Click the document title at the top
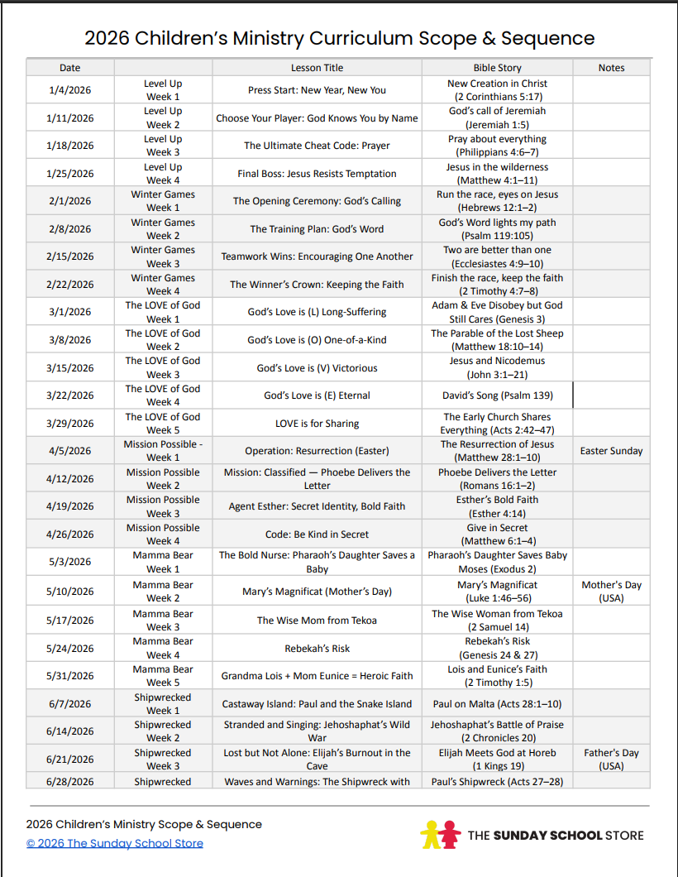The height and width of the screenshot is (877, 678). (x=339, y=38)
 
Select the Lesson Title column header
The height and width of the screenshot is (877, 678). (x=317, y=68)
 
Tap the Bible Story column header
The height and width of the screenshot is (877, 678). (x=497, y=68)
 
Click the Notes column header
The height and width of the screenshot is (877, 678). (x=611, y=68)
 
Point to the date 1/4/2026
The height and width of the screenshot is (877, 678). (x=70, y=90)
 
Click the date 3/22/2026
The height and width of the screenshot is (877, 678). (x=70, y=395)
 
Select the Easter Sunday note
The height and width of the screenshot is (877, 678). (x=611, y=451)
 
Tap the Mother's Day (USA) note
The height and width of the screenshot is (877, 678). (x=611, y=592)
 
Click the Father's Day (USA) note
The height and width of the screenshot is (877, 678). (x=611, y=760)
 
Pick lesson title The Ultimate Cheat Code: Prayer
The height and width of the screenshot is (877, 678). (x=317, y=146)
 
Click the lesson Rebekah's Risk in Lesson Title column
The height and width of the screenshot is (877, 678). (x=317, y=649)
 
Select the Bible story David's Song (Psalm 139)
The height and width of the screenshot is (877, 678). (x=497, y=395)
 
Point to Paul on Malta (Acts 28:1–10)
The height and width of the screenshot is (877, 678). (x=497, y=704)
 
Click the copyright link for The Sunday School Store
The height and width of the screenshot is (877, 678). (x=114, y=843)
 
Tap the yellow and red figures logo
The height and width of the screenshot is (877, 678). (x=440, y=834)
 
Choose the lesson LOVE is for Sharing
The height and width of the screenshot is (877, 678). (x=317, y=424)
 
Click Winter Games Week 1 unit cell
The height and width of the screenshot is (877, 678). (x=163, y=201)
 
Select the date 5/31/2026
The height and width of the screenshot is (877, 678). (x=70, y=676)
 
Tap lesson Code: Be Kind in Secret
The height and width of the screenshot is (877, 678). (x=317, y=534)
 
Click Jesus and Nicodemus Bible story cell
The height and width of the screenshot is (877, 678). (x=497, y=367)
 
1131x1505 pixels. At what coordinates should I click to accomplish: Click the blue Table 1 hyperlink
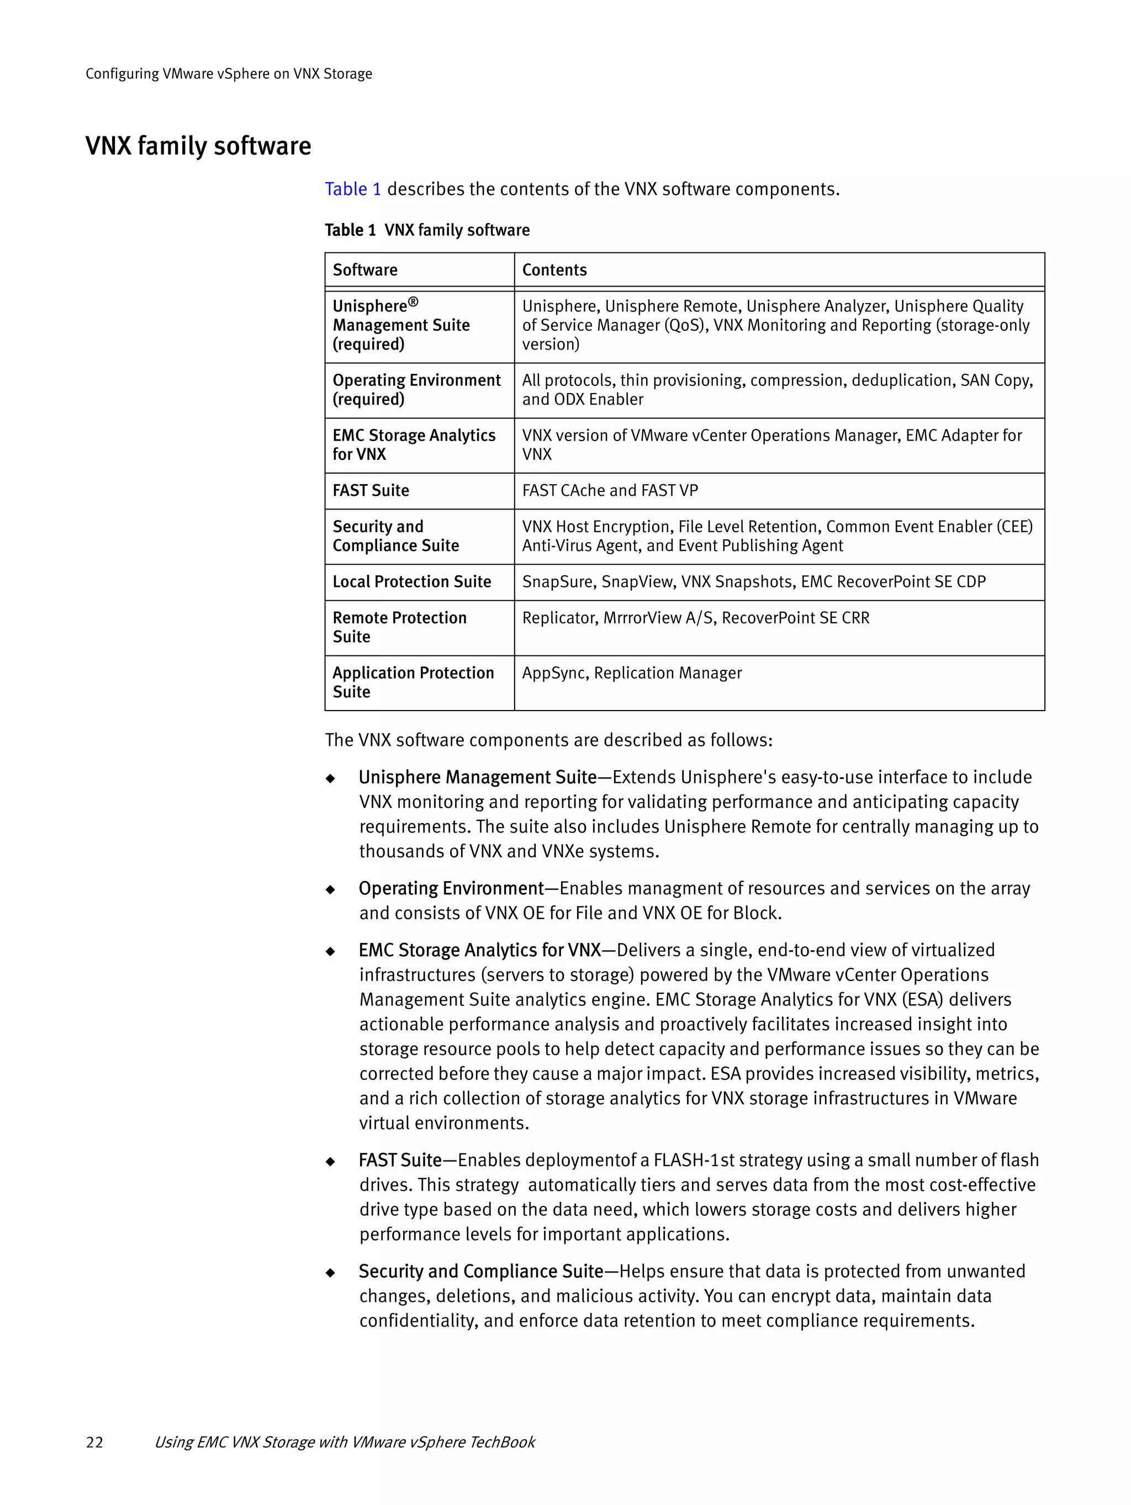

________________________

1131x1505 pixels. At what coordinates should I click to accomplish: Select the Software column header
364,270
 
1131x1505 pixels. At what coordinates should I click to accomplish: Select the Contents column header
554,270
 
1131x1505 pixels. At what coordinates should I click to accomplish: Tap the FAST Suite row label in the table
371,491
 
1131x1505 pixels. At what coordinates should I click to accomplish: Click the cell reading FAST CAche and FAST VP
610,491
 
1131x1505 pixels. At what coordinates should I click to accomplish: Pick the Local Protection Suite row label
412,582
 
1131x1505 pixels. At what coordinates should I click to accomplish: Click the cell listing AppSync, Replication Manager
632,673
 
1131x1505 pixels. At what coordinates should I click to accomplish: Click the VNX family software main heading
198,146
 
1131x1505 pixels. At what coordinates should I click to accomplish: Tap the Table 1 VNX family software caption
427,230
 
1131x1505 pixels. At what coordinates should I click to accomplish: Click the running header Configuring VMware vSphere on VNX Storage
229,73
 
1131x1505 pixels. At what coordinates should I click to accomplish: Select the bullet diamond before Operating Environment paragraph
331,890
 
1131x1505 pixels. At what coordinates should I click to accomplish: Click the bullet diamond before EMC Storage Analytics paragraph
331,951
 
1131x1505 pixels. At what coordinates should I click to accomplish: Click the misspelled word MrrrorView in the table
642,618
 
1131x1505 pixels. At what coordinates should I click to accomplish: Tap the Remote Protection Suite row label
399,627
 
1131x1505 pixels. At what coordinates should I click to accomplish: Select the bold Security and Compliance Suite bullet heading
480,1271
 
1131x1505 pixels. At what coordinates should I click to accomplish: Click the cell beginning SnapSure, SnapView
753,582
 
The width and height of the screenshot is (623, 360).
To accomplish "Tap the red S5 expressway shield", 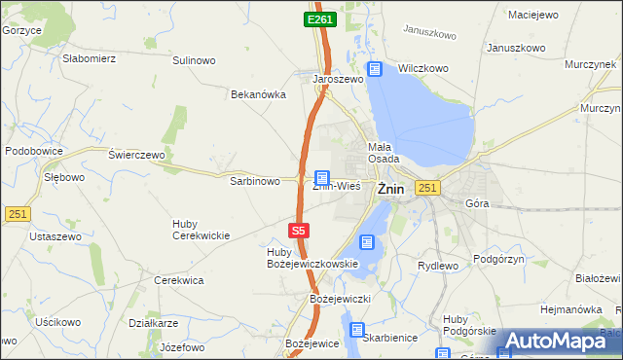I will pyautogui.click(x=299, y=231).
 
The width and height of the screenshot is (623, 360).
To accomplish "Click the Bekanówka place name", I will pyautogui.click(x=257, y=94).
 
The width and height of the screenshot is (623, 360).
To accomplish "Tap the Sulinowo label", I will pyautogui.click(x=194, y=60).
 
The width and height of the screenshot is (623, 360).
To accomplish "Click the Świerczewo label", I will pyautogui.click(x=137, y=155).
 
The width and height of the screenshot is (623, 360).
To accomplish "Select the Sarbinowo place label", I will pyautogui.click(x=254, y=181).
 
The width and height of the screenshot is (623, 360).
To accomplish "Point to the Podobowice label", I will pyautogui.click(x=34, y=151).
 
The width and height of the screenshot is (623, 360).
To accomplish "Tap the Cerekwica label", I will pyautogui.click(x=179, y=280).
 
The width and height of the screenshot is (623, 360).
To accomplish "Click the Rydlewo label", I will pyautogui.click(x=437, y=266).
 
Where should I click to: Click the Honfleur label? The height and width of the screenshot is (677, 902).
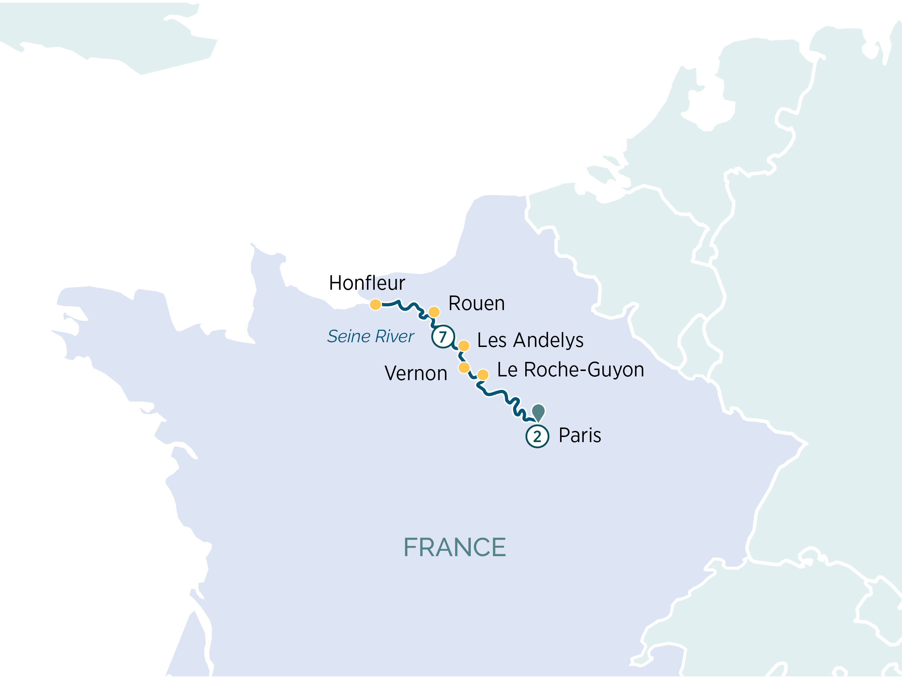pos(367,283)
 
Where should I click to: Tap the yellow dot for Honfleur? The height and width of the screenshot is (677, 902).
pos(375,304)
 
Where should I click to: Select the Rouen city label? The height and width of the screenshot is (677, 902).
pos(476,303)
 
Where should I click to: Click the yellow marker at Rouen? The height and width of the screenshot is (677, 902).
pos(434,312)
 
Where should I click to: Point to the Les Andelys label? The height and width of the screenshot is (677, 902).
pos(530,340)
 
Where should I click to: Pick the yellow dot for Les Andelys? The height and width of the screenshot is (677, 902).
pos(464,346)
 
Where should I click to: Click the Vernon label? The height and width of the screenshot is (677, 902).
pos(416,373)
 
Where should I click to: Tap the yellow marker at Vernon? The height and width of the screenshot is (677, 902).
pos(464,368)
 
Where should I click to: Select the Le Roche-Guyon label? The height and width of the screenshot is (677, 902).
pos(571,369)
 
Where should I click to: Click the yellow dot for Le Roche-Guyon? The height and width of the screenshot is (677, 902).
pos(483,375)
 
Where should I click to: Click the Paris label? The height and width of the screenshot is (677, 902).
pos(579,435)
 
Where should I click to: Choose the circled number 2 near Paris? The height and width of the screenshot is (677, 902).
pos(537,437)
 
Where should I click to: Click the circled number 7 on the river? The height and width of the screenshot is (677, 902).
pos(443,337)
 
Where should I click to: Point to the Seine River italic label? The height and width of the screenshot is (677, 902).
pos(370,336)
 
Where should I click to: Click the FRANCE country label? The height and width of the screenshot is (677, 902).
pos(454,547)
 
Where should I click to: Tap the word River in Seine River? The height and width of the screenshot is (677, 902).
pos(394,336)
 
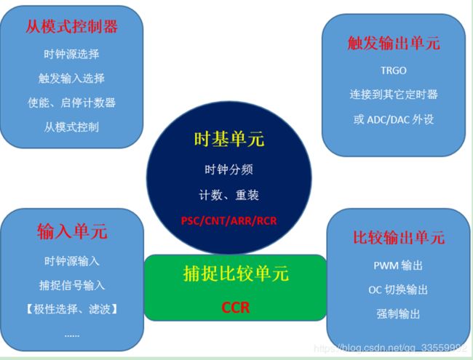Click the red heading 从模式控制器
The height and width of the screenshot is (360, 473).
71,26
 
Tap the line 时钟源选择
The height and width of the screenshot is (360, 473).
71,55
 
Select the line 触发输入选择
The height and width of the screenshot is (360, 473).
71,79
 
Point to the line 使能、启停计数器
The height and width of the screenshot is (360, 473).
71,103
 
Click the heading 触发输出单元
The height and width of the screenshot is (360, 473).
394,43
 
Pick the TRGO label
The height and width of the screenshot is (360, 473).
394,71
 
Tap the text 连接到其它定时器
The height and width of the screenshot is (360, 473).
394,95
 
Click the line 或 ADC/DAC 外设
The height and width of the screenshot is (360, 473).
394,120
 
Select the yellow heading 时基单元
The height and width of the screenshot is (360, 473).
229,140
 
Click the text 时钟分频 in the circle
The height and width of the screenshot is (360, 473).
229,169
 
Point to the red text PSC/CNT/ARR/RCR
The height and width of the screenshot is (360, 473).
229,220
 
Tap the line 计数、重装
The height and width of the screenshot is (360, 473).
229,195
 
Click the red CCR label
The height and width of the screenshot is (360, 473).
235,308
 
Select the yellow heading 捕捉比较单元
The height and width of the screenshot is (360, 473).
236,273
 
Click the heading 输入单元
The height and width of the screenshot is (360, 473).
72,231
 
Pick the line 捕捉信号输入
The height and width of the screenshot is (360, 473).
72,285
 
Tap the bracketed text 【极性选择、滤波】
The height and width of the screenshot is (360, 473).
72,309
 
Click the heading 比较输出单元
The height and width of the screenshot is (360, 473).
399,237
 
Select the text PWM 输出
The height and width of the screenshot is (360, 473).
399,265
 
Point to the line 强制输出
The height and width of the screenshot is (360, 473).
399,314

________________________

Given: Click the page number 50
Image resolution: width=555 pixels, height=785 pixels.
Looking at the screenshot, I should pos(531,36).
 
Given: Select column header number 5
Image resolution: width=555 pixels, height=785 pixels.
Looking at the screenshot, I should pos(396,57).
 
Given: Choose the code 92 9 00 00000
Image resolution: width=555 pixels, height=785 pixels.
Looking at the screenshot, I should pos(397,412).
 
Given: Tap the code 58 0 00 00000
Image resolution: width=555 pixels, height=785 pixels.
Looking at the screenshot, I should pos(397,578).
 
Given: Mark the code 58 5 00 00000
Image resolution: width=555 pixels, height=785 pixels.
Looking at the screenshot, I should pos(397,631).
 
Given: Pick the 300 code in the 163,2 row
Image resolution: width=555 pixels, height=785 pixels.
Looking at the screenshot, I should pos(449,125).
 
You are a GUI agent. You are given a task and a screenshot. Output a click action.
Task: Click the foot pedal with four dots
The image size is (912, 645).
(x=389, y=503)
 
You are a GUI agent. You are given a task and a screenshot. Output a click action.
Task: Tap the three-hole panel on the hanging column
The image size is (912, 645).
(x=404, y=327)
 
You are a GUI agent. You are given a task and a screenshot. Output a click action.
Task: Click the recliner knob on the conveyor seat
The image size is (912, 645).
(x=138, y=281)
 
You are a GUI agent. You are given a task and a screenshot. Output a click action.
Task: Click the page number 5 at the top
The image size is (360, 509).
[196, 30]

________________________

§ **WRITTEN TASK**: Return verbatim the part of the listing that opens with the line containing "Click the document title at the top" and closes with the line containing "678). (x=317, y=68)", including both of those lines. Omit the pictures.

§ **SOLUTION**:
Click the document title at the top
The height and width of the screenshot is (877, 678). (x=339, y=38)
 
Select the Lesson Title column header
The height and width of the screenshot is (877, 678). (x=317, y=68)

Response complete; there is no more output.